My algebra classes have detoured into three days of set theory. Once upon a time (when I was in school) the detritus from New Math was scattered across the land, and 2nd and 3rd and 4th graders knew about sets and elements, subsets, union and intersection, the empty set. But no more.

So instead of walking my kids through 20 minutes of stuff that might show on the new state exam, I went for an ever-so-slightly deeper 3 days of sets. (seTS, with TS, not X, an easy slip you don’t want to make in front of 25 giggly, gangly teenagers).

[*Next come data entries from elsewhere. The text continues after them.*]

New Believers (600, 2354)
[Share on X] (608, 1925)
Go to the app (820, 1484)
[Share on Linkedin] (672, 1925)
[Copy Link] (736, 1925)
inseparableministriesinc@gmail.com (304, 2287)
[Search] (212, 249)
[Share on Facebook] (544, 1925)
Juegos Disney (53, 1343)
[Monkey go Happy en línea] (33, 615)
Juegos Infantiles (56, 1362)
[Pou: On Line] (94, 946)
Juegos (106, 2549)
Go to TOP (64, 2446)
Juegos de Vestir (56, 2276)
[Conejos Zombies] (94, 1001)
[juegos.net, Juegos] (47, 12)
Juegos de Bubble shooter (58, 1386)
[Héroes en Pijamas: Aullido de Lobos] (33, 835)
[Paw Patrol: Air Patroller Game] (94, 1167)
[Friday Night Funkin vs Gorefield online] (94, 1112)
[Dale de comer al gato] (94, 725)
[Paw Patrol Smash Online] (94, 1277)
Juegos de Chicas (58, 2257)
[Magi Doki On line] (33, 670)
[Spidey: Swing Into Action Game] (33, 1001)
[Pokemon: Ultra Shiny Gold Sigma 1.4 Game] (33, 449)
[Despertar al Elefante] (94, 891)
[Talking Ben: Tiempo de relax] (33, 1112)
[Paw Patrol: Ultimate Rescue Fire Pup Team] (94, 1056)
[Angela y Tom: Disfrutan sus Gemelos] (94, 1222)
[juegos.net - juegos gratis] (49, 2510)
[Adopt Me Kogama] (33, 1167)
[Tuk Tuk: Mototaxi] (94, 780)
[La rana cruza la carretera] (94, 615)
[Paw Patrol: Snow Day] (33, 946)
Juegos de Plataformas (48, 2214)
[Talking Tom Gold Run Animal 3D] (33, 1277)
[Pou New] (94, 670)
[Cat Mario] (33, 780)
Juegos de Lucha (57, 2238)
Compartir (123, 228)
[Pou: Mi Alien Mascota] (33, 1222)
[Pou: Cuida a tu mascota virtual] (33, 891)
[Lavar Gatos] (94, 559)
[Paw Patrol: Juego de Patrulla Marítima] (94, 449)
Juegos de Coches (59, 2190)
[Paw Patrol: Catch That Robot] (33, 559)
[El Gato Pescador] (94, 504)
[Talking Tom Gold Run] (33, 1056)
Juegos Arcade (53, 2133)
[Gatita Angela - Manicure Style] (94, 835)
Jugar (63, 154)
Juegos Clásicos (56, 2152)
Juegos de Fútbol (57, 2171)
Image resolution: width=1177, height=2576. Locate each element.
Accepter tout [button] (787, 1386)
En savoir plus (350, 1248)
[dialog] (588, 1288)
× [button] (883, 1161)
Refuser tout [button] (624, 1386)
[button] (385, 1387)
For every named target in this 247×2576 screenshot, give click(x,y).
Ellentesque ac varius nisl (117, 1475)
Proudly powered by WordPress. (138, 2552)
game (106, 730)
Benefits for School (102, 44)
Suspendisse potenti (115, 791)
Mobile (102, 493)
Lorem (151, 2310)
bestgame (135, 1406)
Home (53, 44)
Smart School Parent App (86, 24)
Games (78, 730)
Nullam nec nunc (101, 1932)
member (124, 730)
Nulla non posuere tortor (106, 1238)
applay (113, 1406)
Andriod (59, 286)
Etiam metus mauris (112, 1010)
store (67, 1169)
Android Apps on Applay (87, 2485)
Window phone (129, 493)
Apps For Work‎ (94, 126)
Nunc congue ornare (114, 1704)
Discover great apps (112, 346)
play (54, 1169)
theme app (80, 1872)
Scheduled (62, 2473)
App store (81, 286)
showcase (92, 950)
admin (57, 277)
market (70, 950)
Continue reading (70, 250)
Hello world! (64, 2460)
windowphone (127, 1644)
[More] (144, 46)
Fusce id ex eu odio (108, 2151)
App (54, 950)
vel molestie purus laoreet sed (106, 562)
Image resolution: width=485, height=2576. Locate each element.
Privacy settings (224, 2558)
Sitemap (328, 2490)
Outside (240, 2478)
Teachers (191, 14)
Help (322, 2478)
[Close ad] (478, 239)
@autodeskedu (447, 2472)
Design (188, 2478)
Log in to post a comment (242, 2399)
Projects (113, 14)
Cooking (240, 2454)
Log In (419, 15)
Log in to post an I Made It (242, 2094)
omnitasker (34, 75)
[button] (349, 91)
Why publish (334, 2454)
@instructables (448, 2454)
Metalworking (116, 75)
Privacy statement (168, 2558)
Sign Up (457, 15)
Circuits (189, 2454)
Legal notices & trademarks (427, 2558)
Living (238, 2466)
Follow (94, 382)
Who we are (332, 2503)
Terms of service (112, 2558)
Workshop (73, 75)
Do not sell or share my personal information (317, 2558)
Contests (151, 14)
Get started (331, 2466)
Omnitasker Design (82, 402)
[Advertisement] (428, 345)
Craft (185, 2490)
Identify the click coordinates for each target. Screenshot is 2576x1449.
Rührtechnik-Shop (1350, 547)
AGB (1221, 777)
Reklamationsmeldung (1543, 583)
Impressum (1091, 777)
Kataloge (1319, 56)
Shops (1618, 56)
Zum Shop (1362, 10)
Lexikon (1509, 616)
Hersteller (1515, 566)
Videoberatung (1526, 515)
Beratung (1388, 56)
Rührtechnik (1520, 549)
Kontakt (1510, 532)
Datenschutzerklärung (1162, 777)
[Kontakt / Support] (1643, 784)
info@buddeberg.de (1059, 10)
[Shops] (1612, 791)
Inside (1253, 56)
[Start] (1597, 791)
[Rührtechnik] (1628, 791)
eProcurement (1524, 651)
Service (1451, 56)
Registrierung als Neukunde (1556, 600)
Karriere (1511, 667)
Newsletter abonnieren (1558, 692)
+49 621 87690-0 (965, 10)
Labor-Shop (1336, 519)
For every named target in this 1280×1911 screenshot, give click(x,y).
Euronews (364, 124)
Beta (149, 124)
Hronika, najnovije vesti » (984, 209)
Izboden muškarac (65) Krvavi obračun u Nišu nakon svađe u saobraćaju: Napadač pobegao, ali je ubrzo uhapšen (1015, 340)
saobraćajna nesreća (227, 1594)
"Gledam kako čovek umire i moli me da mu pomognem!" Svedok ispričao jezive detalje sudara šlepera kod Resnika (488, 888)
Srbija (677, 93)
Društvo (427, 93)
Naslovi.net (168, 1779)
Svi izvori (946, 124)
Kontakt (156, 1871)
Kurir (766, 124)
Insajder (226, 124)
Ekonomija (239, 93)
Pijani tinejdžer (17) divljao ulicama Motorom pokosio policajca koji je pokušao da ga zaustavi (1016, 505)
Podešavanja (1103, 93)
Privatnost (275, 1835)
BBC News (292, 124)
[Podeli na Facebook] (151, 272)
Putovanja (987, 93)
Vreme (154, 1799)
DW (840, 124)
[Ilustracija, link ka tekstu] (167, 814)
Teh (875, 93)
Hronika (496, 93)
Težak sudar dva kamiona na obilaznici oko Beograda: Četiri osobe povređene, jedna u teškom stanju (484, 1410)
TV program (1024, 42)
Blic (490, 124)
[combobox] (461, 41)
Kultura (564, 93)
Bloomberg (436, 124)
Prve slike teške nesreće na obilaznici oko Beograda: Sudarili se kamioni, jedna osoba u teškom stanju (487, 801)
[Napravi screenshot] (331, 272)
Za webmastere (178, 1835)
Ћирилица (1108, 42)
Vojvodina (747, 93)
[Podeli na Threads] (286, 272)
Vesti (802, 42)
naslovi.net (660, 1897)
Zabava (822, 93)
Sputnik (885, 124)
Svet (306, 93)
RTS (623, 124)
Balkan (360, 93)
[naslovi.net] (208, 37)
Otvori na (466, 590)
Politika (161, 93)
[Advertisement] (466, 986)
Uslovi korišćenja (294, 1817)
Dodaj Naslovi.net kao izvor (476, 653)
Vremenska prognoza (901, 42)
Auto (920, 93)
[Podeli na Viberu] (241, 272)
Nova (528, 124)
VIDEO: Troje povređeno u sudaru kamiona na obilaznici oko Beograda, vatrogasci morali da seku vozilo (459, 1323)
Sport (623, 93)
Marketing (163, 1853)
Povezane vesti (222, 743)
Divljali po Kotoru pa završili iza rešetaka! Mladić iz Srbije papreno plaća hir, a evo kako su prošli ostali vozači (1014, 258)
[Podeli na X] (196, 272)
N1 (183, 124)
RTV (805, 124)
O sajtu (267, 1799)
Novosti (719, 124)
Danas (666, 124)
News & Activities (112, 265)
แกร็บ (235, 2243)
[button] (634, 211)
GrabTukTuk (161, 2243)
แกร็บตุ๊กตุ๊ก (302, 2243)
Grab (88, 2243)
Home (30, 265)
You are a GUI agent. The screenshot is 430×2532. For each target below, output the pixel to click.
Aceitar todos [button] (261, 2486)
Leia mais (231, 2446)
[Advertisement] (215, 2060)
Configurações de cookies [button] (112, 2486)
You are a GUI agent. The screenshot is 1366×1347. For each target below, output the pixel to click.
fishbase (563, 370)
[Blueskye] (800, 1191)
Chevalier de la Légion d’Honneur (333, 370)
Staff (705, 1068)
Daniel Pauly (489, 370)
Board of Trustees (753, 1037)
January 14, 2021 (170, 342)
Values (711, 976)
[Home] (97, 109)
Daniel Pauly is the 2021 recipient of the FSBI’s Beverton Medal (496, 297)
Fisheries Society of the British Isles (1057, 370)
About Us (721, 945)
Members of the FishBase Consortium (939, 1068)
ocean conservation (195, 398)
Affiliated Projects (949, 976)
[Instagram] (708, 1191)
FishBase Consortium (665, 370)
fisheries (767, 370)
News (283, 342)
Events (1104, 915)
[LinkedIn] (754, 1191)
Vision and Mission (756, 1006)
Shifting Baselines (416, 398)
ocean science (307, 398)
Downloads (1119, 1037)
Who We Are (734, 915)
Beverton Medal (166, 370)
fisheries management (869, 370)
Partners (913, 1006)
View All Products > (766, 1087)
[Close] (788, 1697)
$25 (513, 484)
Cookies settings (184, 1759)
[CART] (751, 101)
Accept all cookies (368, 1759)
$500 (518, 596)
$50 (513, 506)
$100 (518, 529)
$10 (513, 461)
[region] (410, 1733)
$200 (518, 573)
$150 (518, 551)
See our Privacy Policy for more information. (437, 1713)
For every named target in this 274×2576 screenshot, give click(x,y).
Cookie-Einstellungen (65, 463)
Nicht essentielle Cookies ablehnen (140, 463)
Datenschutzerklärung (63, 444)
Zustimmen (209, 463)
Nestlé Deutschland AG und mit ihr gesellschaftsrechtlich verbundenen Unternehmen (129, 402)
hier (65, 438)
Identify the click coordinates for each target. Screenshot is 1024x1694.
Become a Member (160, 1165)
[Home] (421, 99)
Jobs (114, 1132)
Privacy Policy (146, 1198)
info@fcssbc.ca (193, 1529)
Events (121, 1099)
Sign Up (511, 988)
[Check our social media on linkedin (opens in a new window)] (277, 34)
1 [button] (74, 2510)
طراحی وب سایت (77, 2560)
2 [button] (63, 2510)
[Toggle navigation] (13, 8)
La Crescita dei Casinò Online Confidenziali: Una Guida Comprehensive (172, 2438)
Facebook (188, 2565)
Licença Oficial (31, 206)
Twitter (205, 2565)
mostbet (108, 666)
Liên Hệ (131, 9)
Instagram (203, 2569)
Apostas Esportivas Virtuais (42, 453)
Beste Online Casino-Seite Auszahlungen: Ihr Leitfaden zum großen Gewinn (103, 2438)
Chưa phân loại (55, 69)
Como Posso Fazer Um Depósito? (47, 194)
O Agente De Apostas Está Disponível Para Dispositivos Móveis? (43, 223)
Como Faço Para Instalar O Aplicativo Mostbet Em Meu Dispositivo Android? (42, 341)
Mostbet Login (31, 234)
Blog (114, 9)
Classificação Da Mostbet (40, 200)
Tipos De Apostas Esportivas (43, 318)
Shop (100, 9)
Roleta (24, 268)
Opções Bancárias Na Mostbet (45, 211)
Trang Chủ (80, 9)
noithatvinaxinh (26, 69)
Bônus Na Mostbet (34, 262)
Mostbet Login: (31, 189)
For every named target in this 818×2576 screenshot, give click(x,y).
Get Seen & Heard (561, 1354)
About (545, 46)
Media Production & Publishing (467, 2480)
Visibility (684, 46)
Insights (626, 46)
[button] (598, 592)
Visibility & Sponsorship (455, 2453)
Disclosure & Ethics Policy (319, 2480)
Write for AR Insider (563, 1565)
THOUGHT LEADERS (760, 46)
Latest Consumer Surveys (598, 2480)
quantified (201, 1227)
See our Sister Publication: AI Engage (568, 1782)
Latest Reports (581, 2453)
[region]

On the last day, I get them to remind me, when sets are finite, $S \subset T \rightarrow n(S) < n(T)$. And then I tell them that things go all goofy when the sets are not finite. And I digress.

Tell me if you recognize this:

Let’s walk into a huge auditorium, and notice that every audience member is seated, only one per seat. And let’s also notice that every seat is filled. No empty seats. No standing audience members. What conclusion do we draw?

I’ll save the fun stuff for a follow-up.

April 16, 2008 pm30 10:06 pm 10:06 pm

“Where did I take this analogy from?”

I’m not sure where you got the seats and kids analogy, but it seems very close to the hotel infinity analogy which I first read about in Martin Gardner’s book Aha Gotcha!, but I have recently seen ascribed to Hilbert (which seems likely–didn’t Hilbert do half of everthing?)

April 17, 2008 pm30 4:30 pm 4:30 pm

Actually, this looks more to me like the pigeonhole principle, with audience instead of pigeons. Of course, for infinite sets this is close to Hilbert’s Hotel as lsquared noted.
Didn’t Hilbert do half of everything Euler did? Just kidding..

April 18, 2008 pm30 10:44 pm 10:44 pm

“Didn’t Hilbert do half of everything Euler did?”

Yes, but he did it with more axioms! (also, just kidding)

4. April 19, 2008 pm30 4:54 pm 4:54 pm

I think it is a demo of 1-1’ness rather than pigeonhole.

In fact, a few days later, a kid tried to relate it to $_{10}C_7 = _{10}C_3$. She had focused entirely on the 1-1 aspect.

5. April 19, 2008 pm30 5:34 pm 5:34 pm

This is the only formal approach to cardinality I really know: two sets have the same cardinality iff there is a 1-1 and onto from one to the other.

I was pretty thrilled to see that the Singapore Math curriculum uses this extensively in their kindergarten books to introduce the concepts of “more”, “less”, and “the same number”. They have the kids draw lines to make maps between sets (give each cat a ball, give each bird a nest, etc.), then after you make the best pairing you can, you say whether one set is larger. This worked really well for my kids. A bit of the new math may be lingering…